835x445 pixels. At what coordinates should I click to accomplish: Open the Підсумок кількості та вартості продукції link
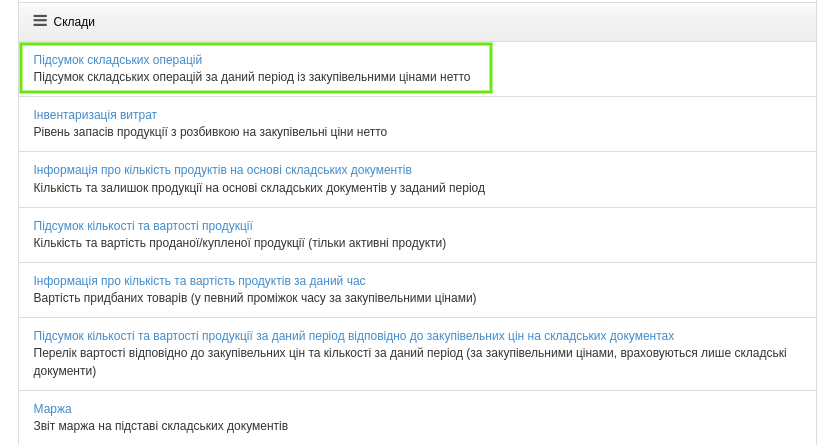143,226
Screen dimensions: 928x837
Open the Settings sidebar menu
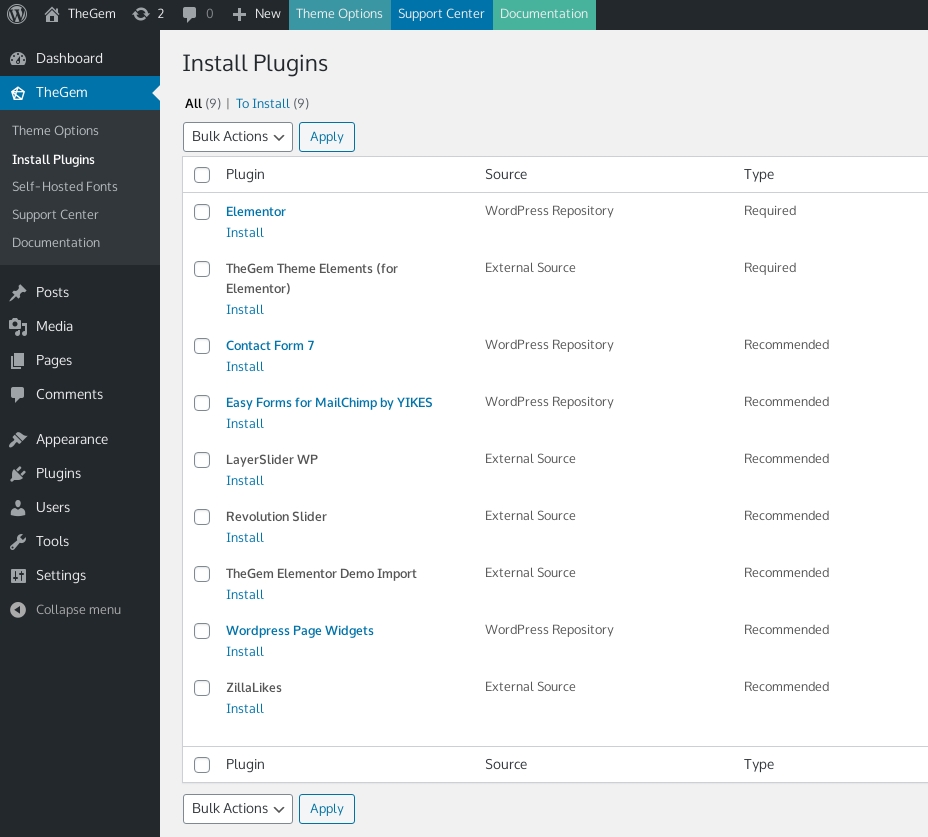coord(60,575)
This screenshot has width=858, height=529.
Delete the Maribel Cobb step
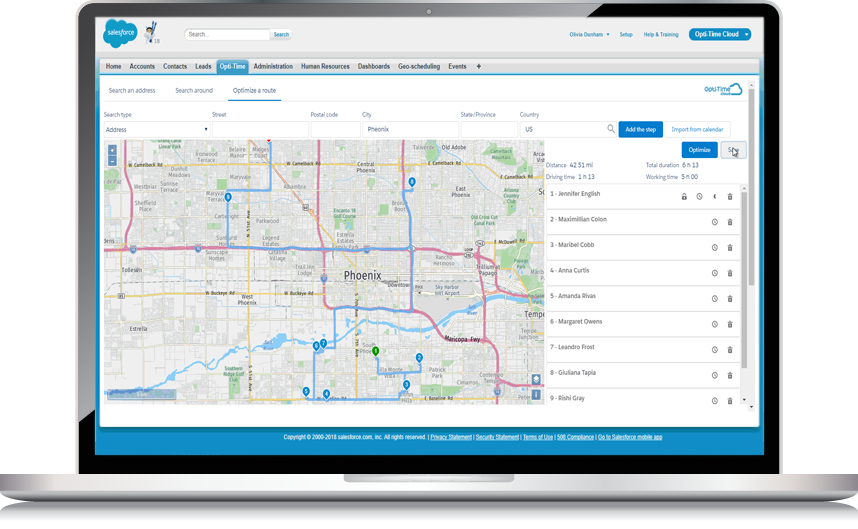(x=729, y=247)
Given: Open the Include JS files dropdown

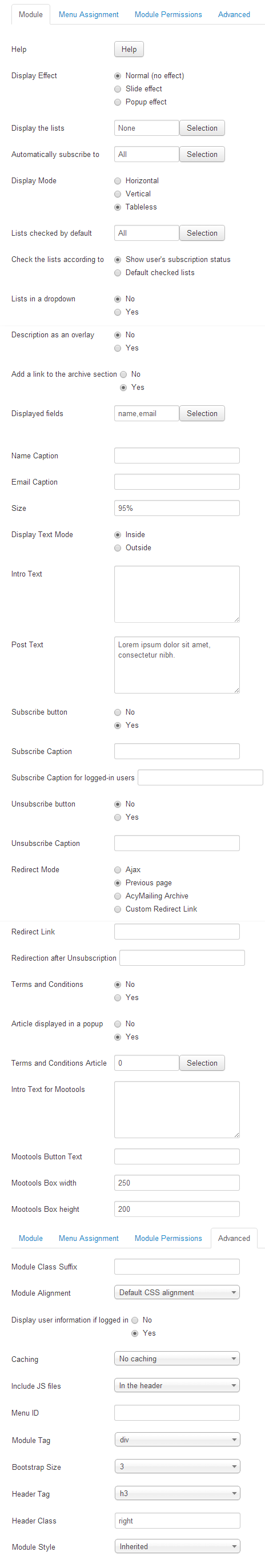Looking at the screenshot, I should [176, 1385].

════════════════════

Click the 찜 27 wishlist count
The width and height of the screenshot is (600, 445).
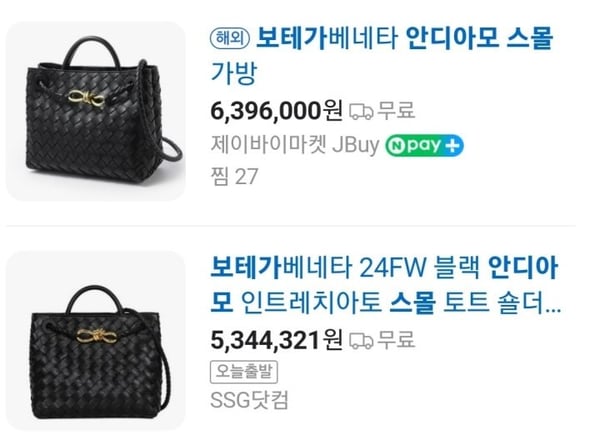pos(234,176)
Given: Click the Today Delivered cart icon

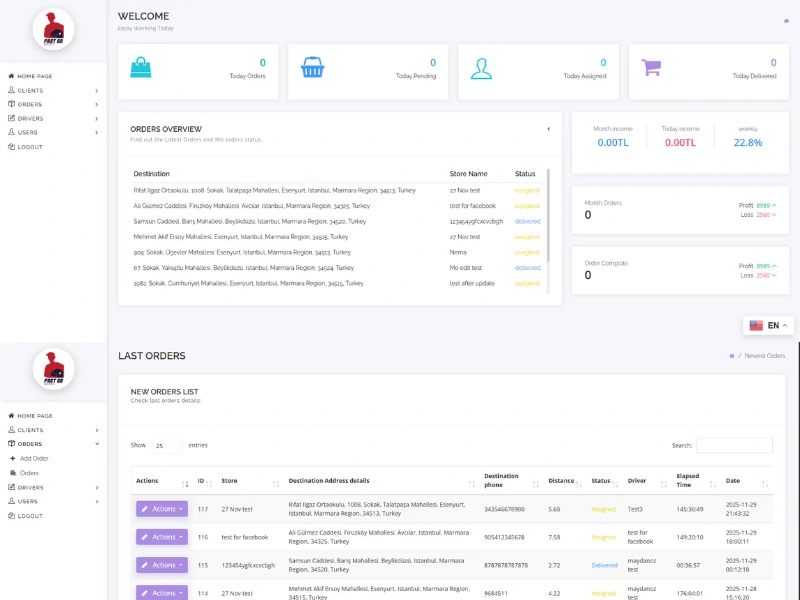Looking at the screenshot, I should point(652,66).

════════════════════

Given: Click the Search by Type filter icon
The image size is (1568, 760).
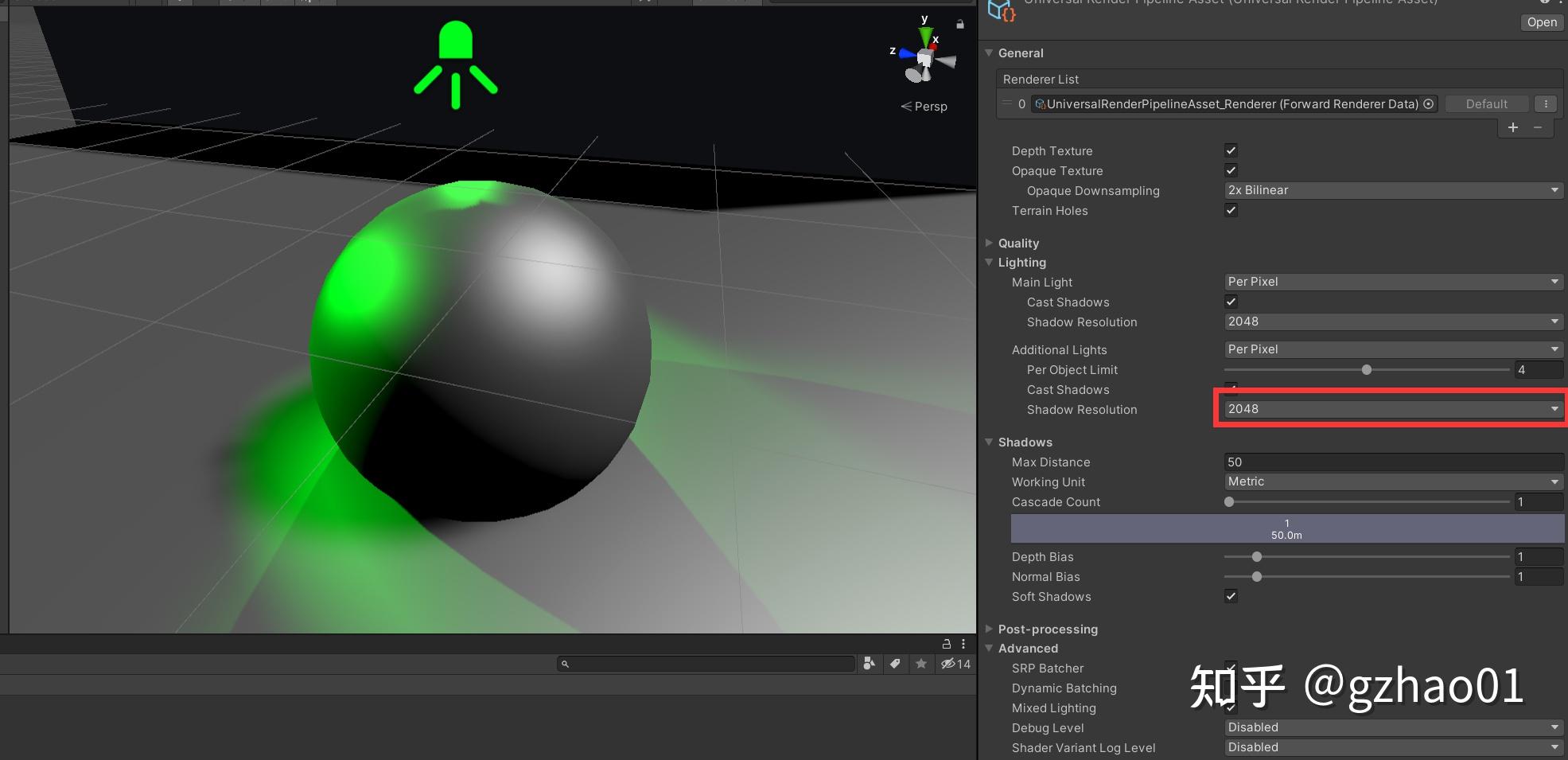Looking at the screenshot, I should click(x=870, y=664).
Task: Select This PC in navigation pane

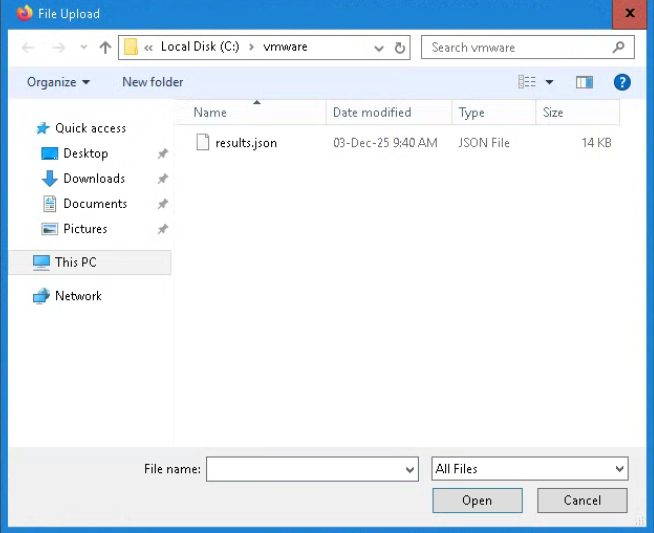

════════════════════

# Exercise aim:
Report how many lines in the data include the word "This". Nothing else is needed.

# Answer for the task:
2